Posted Date : 04-Dec-2017 , 11:03:12 am | Posted By CASANSAAR print Print
The Reserve Bank of India (RBI) is widely expected to keep rates on hold following the forthcoming monetary policy committee (MPC) meeting on December 6. Many economists believe that rates have bottomed and money markets will move from a liquidity-surplus situation — experienced since demonetisation — to a liquidity-neutral one. The RBI is expected to keep rates on hold because of inflation, which is expected to rise due to higher food prices. Also, stronger growth numbers last week make a case for refraining from a rate cut.

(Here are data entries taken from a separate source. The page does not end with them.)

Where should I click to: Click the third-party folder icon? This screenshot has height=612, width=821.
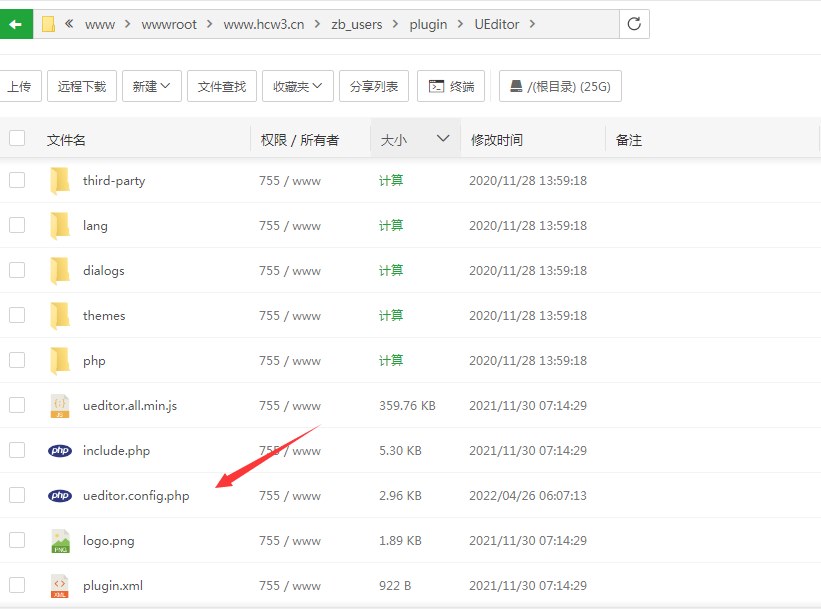tap(60, 180)
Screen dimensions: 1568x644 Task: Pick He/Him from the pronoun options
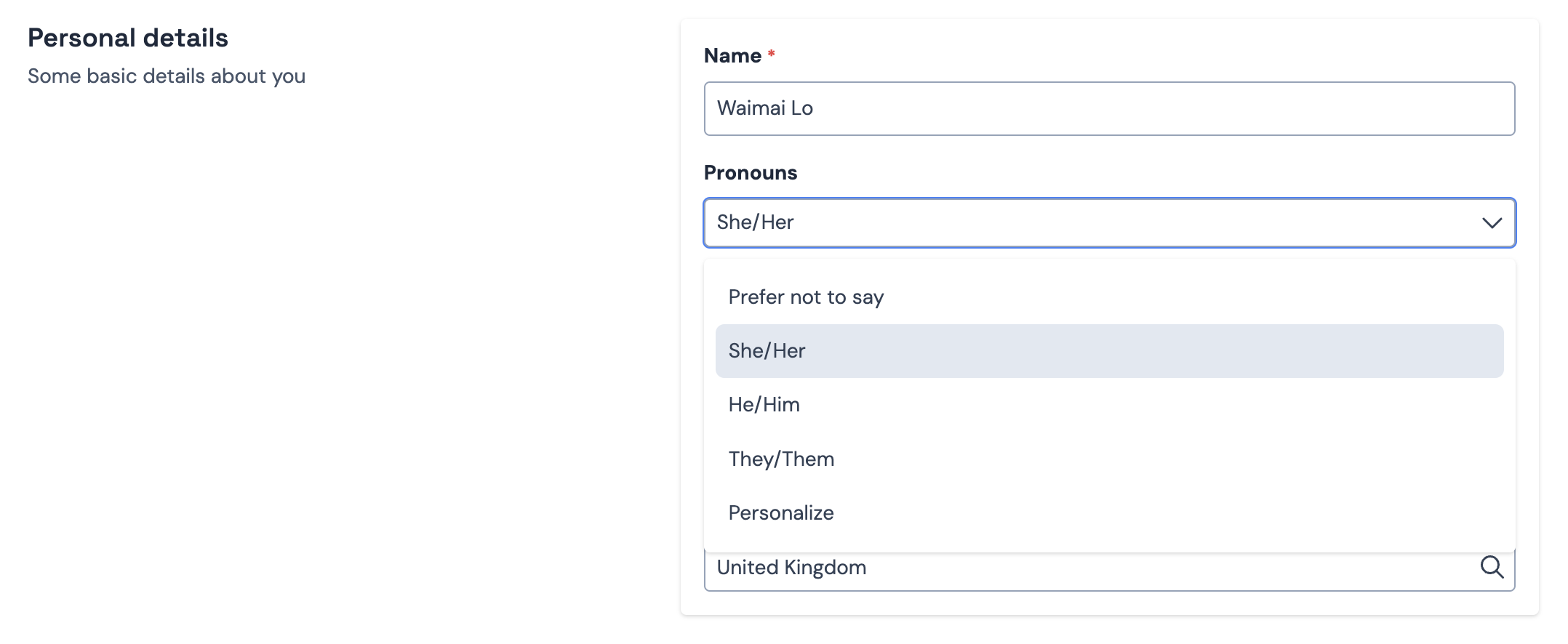click(764, 405)
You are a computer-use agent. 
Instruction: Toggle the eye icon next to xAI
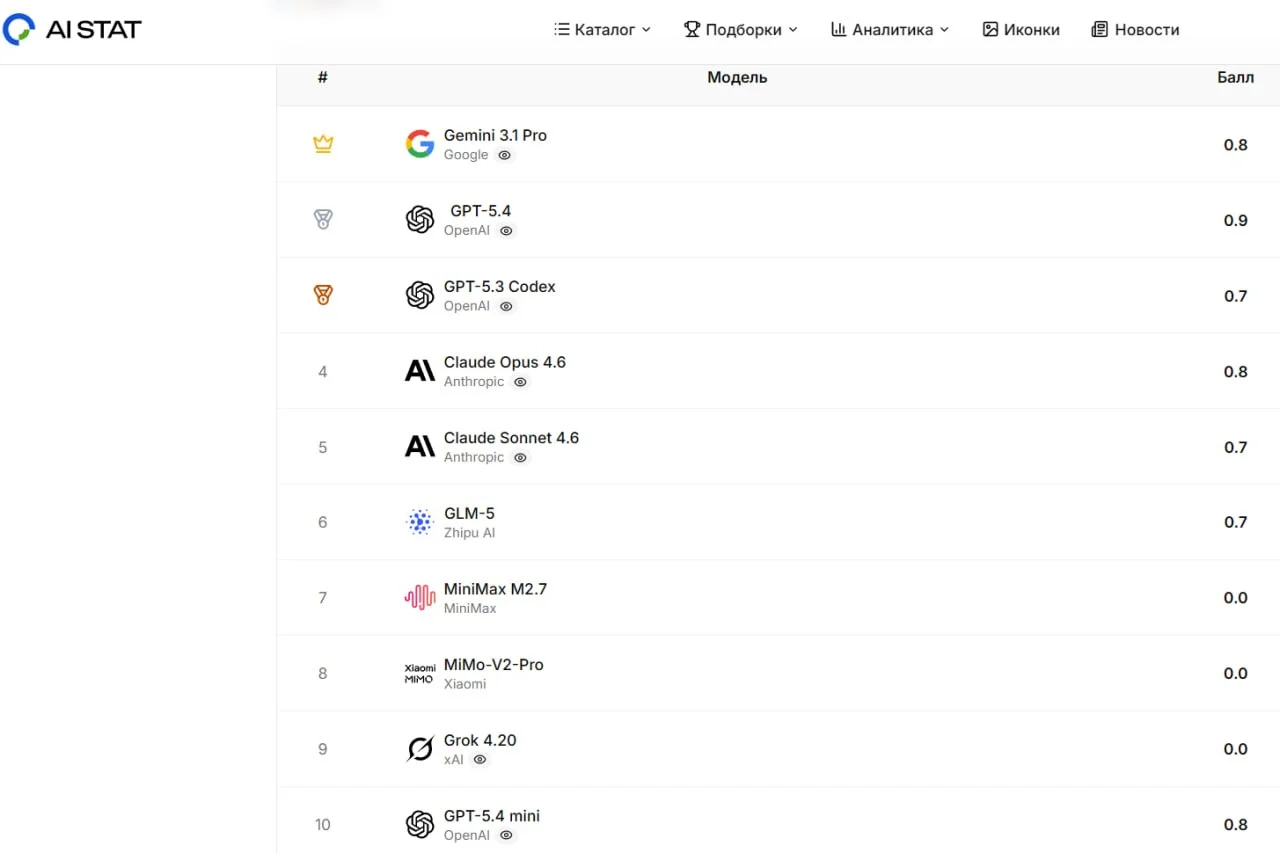click(480, 760)
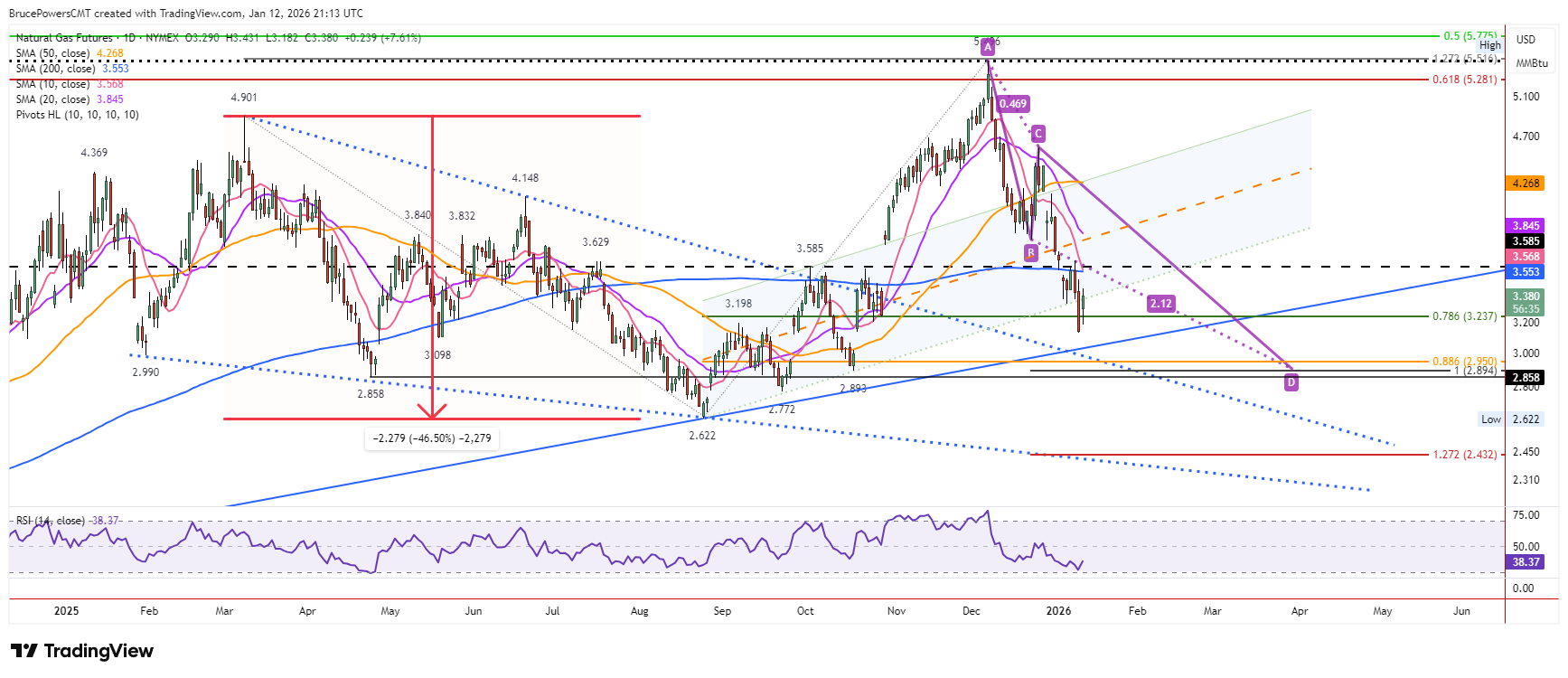This screenshot has width=1568, height=678.
Task: Click the 2.12 ratio label on pattern
Action: 1161,304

According to DBS Bank economist Radhika Rao, several economic factors support an 'on-hold' stance. "Since October's review, CPI inflation is up from July-September's 3.3% year-on-year (Y-o-Y) to 3.6% in October, and likely to quicken towards 3.8-4% in November. Core inflation is even firmer at 4.5-4.6%. In addition, concerns over the inflationary impact of high oil prices, bank recapitalisation, and fiscal slippage risks will also leave the RBI wary of lowering rates further," Rao added.

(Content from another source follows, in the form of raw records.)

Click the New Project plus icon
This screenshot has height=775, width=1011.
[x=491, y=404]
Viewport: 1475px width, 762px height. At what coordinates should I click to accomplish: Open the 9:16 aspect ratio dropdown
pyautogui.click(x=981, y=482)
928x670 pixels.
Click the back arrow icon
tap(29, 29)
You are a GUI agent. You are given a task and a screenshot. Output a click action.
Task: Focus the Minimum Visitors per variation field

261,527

UBS Securities economist Tanvi Gupta Jain said the RBI will not just hold rates in December 2017 but will also go for a prolonged pause in 2018.

"We had expected one last 25bps (100 basis points = 1 percentage point) rate cut from the MPC in February 2018 before a prolonged pause. However, with global crude oil prices hovering at $63 per barrel and the central government likely to miss its FY18 fiscal deficit target of 3.2% of GDP by 30bps, according to our estimate, we believe a rate cut in FY18 now looks difficult," said Jain.

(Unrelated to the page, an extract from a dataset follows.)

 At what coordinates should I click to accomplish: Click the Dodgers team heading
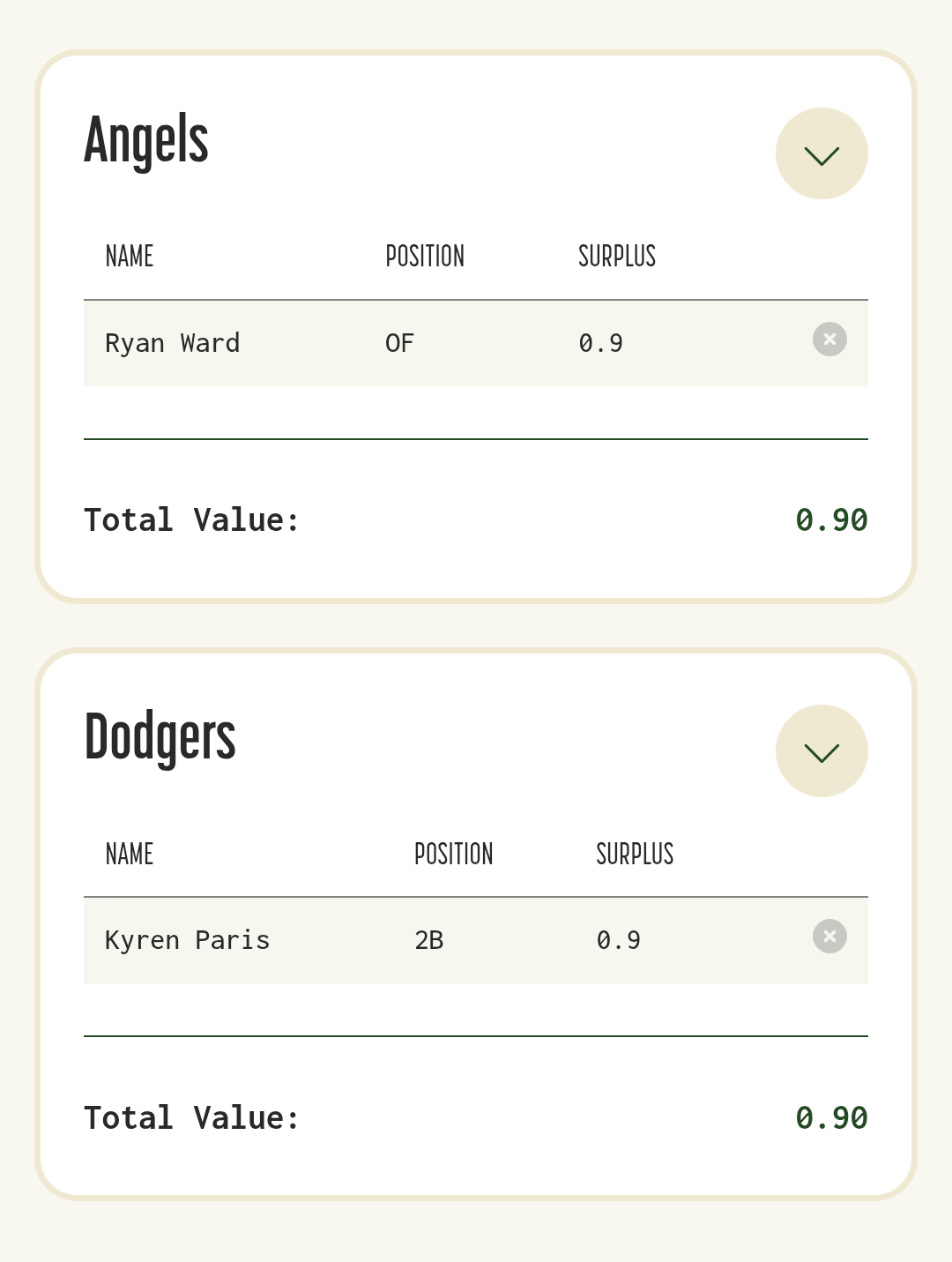click(160, 738)
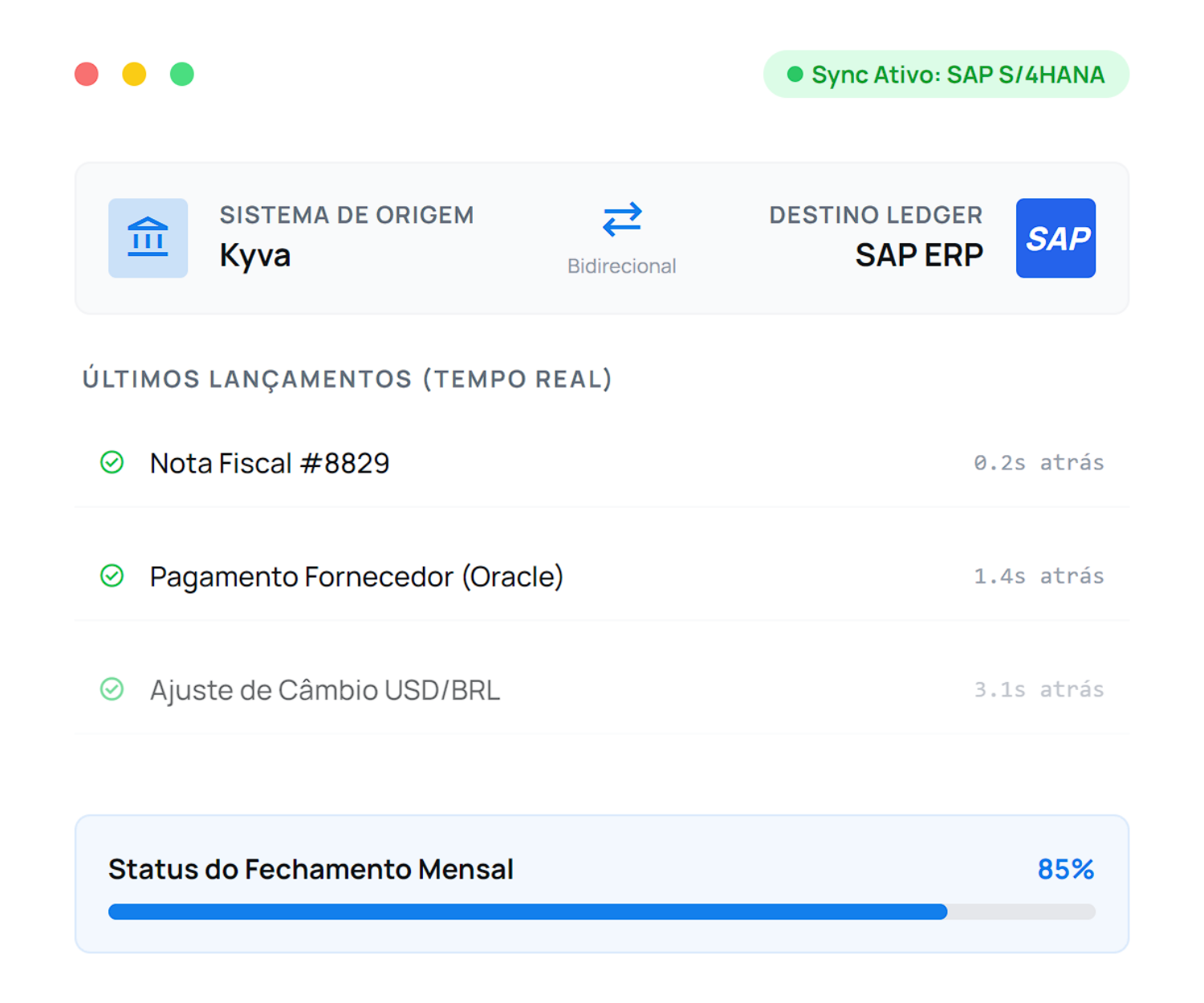Click the blue SAP logo icon
Screen dimensions: 1204x1003
coord(1056,238)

Nomura economist Sonal Varma expects the RBI to hold rates because of improved growth. "We expect the easing GST compliance burden, ongoing remonetisation, bank recapitalisation and a supportive global environment to support a growth recovery ahead. We expect GDP growth to pick up to 6.9% y-o-y in Q4 and average approximately 7.5% in 2018. We expect a hawkish hold from the RBI next week."

The bond market — which provides early signals on interest rates — is already seeing yields rise. This is partly on fears that the government will issue more bonds than expected. The surplus liquidity in the money markets, which pushed bond yields to record lows after demonetisation, is also disappearing. ICRA MD and group CEO Naresh Takkar said, "Based on the expected gradual rise in currency with the public and continued working capital-led up-tick in credit offtake, the liquidity situation is likely to be close to neutral by mid-December 2017, with sporadic deficits anticipated around the next advance tax payment date." #casansaar ( Source - TOI )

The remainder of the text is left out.